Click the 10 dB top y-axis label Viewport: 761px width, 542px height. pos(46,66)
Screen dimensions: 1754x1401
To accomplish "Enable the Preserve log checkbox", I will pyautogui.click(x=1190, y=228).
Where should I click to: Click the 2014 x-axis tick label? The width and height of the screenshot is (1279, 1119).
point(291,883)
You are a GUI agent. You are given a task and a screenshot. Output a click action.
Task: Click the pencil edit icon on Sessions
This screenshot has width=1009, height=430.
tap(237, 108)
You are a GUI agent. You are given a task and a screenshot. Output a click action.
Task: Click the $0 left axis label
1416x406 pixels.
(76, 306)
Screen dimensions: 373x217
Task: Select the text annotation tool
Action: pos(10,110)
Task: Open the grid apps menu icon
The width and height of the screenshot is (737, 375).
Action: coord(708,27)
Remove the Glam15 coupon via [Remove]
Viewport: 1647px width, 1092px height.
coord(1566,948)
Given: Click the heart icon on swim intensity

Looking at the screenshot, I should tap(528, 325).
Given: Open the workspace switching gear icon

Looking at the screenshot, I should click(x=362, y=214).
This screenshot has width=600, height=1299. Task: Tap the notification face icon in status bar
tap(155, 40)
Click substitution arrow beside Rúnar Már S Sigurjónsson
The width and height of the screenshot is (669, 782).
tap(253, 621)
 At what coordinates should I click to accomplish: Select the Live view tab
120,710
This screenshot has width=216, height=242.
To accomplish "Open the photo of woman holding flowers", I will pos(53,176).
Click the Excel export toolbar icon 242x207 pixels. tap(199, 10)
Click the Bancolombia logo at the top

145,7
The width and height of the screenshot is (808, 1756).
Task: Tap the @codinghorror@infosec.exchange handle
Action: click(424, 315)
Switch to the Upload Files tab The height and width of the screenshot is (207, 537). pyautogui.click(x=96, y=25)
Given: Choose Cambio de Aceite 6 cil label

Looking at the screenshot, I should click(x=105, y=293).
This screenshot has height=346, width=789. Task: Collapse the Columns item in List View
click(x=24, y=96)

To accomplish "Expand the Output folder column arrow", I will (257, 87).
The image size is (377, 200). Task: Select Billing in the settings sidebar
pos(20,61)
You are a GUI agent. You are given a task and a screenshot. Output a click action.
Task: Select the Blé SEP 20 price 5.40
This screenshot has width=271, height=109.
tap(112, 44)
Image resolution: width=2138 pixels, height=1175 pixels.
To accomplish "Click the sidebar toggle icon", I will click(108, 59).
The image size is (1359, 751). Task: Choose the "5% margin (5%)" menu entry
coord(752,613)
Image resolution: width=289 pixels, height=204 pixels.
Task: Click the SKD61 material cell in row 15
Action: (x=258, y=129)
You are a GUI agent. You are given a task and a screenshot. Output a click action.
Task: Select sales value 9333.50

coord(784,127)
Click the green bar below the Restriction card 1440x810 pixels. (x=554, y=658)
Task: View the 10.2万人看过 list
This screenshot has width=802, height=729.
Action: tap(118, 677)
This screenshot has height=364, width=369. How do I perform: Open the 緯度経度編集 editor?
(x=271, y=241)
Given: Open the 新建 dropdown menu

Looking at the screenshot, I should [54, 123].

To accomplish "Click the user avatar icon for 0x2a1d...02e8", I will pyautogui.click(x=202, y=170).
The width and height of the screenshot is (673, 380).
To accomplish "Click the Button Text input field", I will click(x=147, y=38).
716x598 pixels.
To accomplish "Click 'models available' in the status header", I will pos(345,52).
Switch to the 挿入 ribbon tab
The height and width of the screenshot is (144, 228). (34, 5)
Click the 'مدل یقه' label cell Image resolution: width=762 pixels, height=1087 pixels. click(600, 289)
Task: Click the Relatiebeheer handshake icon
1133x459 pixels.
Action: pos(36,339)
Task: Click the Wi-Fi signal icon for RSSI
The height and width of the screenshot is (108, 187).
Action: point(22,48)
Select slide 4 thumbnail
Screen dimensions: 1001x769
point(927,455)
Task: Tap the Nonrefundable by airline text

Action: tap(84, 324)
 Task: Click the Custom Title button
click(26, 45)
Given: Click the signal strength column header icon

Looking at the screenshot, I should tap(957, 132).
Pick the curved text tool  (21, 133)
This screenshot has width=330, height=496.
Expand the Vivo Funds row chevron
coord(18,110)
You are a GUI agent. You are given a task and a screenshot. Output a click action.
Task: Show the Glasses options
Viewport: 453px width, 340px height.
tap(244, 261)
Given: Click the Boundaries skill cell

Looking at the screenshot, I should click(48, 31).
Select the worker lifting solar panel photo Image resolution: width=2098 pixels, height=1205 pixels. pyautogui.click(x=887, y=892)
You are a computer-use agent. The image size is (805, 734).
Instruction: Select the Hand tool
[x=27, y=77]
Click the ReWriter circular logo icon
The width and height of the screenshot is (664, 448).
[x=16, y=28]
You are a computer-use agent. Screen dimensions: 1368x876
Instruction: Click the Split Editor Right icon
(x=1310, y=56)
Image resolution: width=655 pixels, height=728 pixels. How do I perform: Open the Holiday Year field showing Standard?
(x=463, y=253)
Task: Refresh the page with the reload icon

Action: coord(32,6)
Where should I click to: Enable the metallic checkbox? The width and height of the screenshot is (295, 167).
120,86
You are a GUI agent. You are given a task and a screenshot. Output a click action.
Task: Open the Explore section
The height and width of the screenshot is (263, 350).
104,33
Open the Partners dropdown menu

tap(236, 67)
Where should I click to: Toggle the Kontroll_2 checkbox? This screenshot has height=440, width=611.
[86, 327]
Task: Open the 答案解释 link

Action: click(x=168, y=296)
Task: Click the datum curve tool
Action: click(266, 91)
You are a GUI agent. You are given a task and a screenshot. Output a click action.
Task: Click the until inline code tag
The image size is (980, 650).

--------------------------------------------------

Exercise objective:
Only the lines from the first line of the records through the line containing "This screenshot has width=216, height=242." should be repeated, exactly as they appear.

Output below:
Click the 10 dB top y-axis label Viewport: 761px width, 542px height. pos(46,66)
Screen dimensions: 1754x1401
To accomplish "Enable the Preserve log checkbox", I will pyautogui.click(x=1190, y=228).
Where should I click to: Click the 2014 x-axis tick label? The width and height of the screenshot is (1279, 1119).
point(291,883)
You are a GUI agent. You are given a task and a screenshot. Output a click action.
Task: Click the pencil edit icon on Sessions
This screenshot has width=1009, height=430.
tap(237, 108)
You are a GUI agent. You are given a task and a screenshot. Output a click action.
Task: Click the $0 left axis label
1416x406 pixels.
(76, 306)
Screen dimensions: 373x217
Task: Select the text annotation tool
Action: pos(10,110)
Task: Open the grid apps menu icon
The width and height of the screenshot is (737, 375).
Action: coord(708,27)
Remove the Glam15 coupon via [Remove]
Viewport: 1647px width, 1092px height.
coord(1566,948)
Given: Click the heart icon on swim intensity

Looking at the screenshot, I should tap(528, 325).
Given: Open the workspace switching gear icon

Looking at the screenshot, I should click(x=362, y=214).
This screenshot has width=600, height=1299. Task: Tap the notification face icon in status bar
tap(155, 40)
Click substitution arrow beside Rúnar Már S Sigurjónsson
The width and height of the screenshot is (669, 782).
tap(253, 621)
 At what coordinates should I click to accomplish: Select the Live view tab
120,710
This screenshot has width=216, height=242.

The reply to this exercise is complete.